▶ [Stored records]
· · · · · · ·
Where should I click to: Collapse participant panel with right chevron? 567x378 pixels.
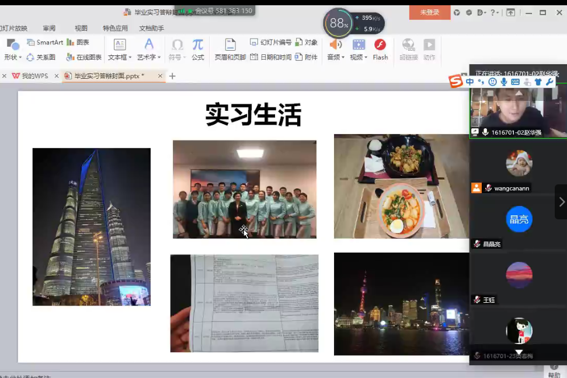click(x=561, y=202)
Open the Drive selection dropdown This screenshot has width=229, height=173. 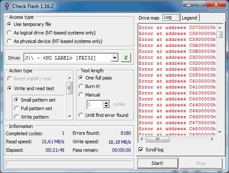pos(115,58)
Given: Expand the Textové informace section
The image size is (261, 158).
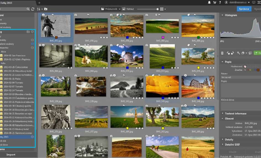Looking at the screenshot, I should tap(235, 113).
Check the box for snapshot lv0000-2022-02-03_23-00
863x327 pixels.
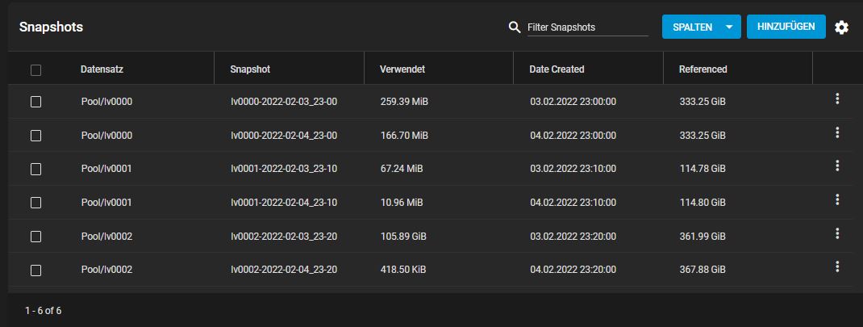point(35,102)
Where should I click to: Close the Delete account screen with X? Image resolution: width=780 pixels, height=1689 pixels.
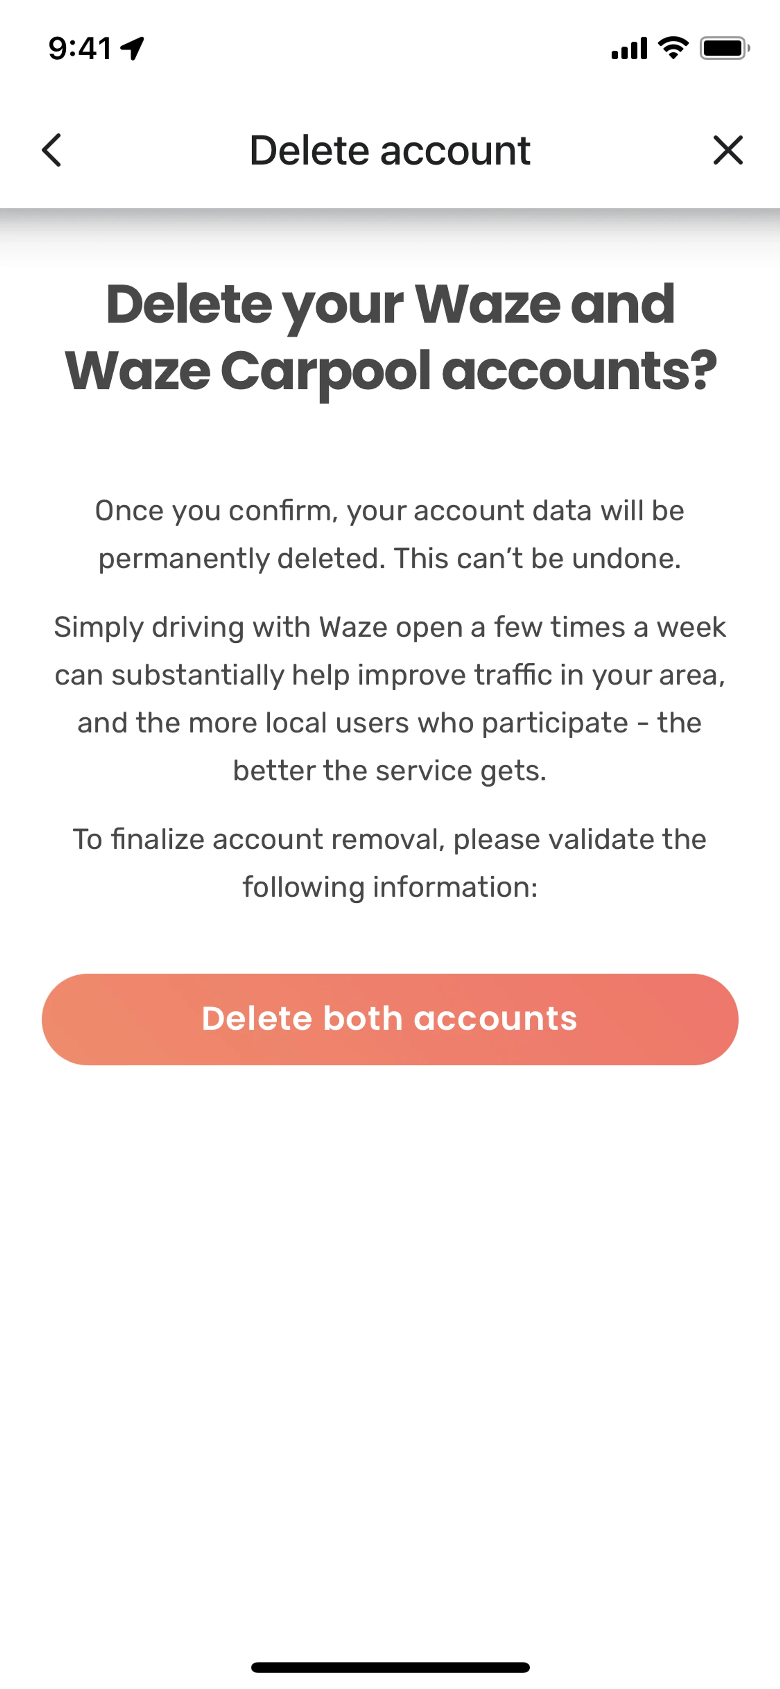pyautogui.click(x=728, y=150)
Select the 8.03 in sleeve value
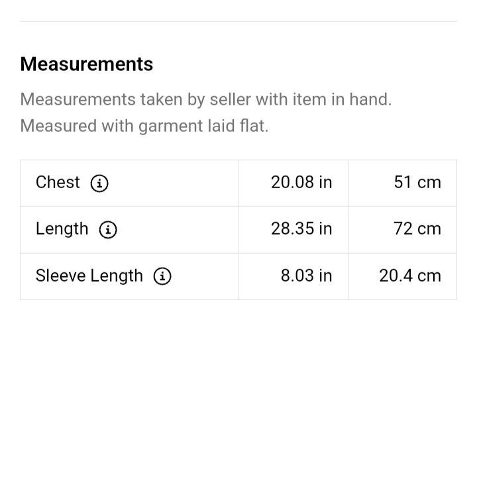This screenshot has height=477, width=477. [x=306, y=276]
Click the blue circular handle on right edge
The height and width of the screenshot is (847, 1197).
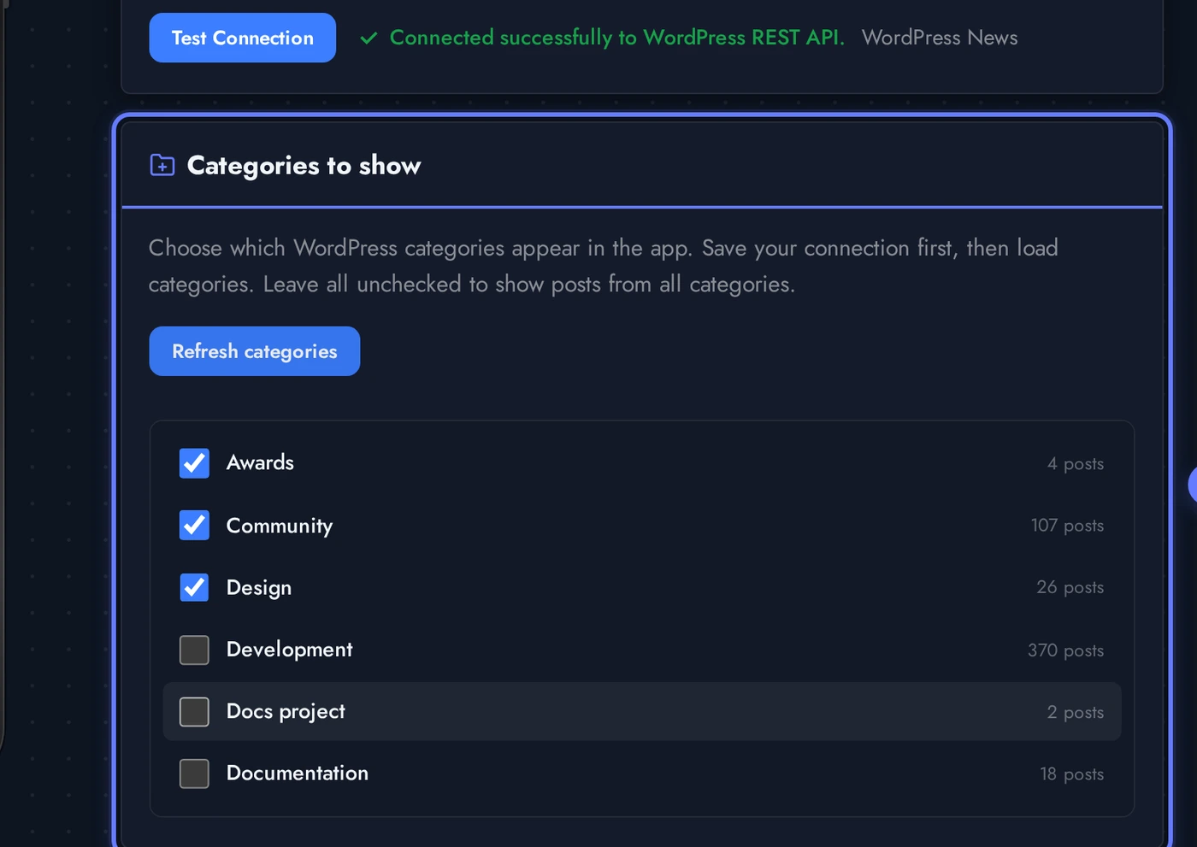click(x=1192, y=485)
· · · · · · ·
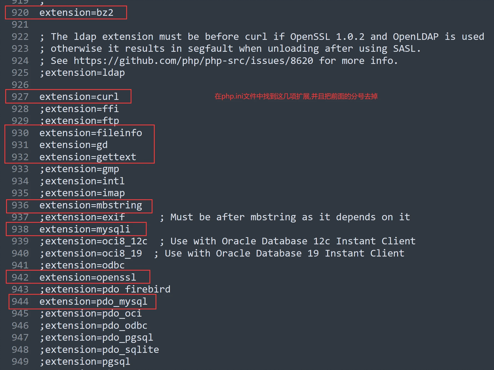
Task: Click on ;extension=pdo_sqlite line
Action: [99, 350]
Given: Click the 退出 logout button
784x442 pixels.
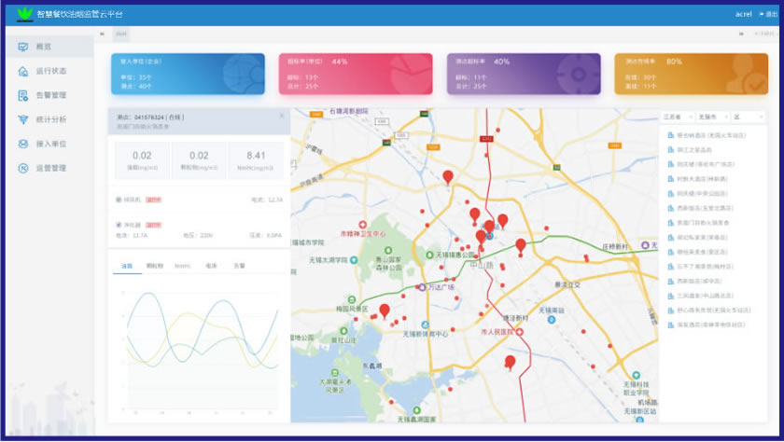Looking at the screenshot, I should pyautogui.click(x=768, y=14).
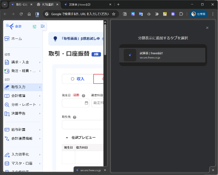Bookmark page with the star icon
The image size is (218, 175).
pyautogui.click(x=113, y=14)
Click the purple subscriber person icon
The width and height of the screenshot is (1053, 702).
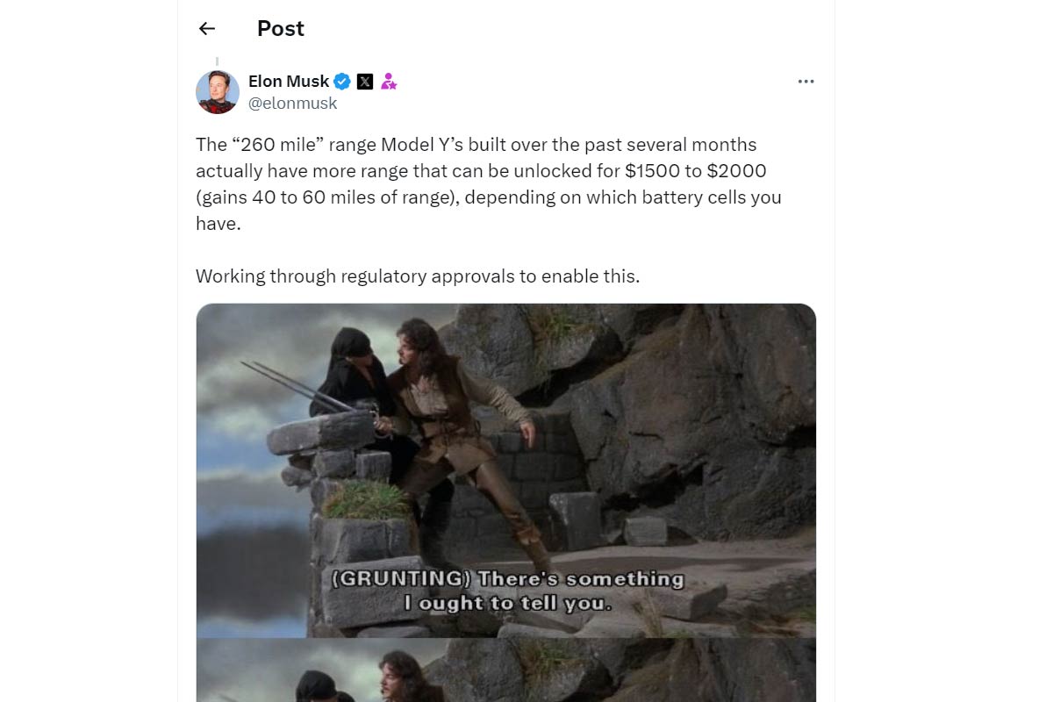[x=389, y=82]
· · · · · · ·
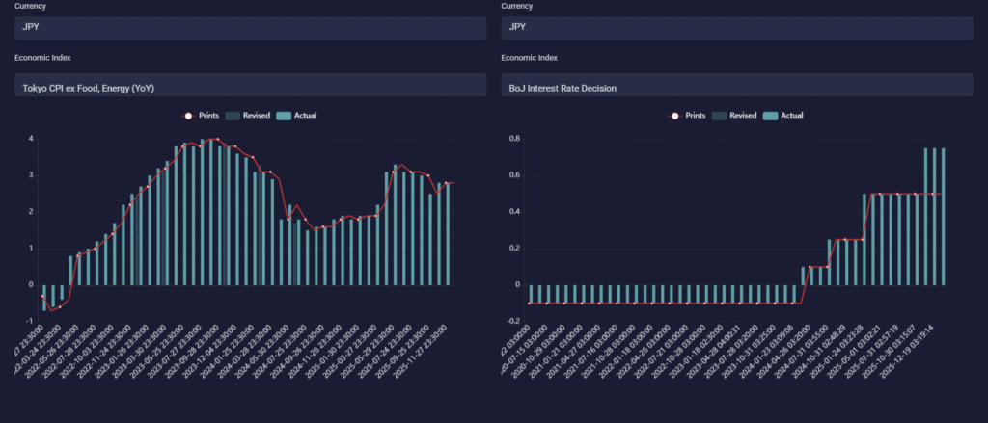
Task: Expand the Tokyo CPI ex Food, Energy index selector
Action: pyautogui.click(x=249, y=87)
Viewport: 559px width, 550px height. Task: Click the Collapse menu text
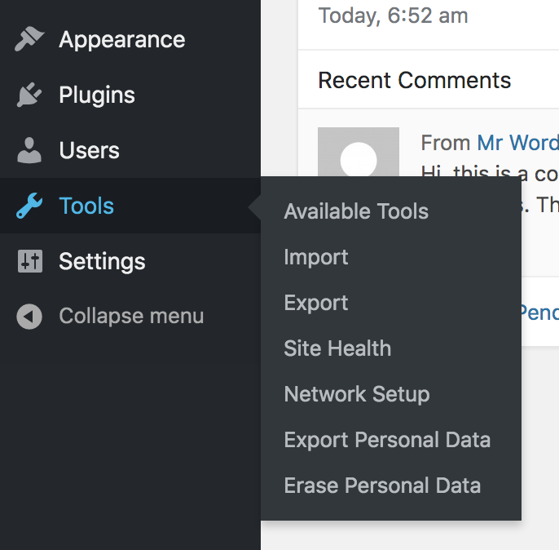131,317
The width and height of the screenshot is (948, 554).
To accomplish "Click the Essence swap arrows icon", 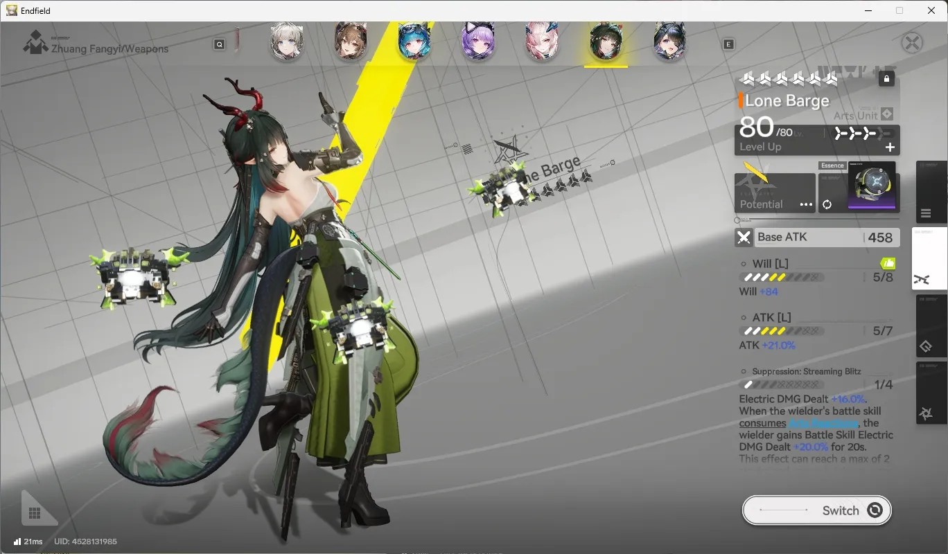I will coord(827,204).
· · · · · · ·
▶ [What is required]
Return each line of the data that contains the string "Given".

▶ [Finished task]
Given: Expand the Textové informace section
Given: Click the 退出 logout button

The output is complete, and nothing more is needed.